From Iceland — Connection Between Power Plant Emissions And Death Will Not Be Investigated

Connection Between Power Plant Emissions And Death Will Not Be Investigated

Published April 20, 2015

Andie Sophia Fontaine
Photo by
Gretar Ívarsson/Wikimedia Commons

Despite research showing a connection between sulphur dioxide (SO2) emissions from geothermal plants and shortened lifespans of those who live near them, the Directorate of Health says they will not be investigating the matter further.

RÚV reports that Haraldur Briem, an epidemiologist at the Directorate, told reporters that there is no revenue available to conduct further study. At the same time, Haraldur said that there is no reason to believe the public health may be at risk due to geothermal emissions.
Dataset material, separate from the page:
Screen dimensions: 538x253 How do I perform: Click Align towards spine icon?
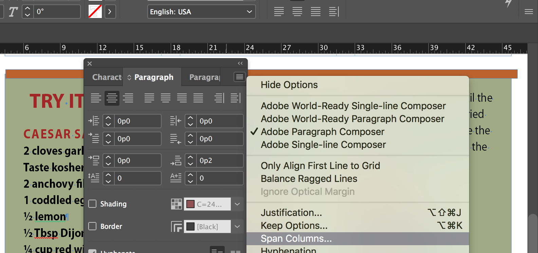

This statement directly contradicts recent research from the University of Iceland. Specifically, a connection was shown between SO2 levels around the Hellisheiði and Nesjavellir power plants in the summer months, and death rates amongst people aged 80 and up.

Ragnhildur Finnbjörnsdóttir, who conducted and continues to conduct the research, said that “it is difficult to say whether there is a direct correlation here, but there was another study investigating the relationship between SO2 and the prevalence of asthma which indicated a correlation. Therefore I think that this is an issue that needs to be studied further.”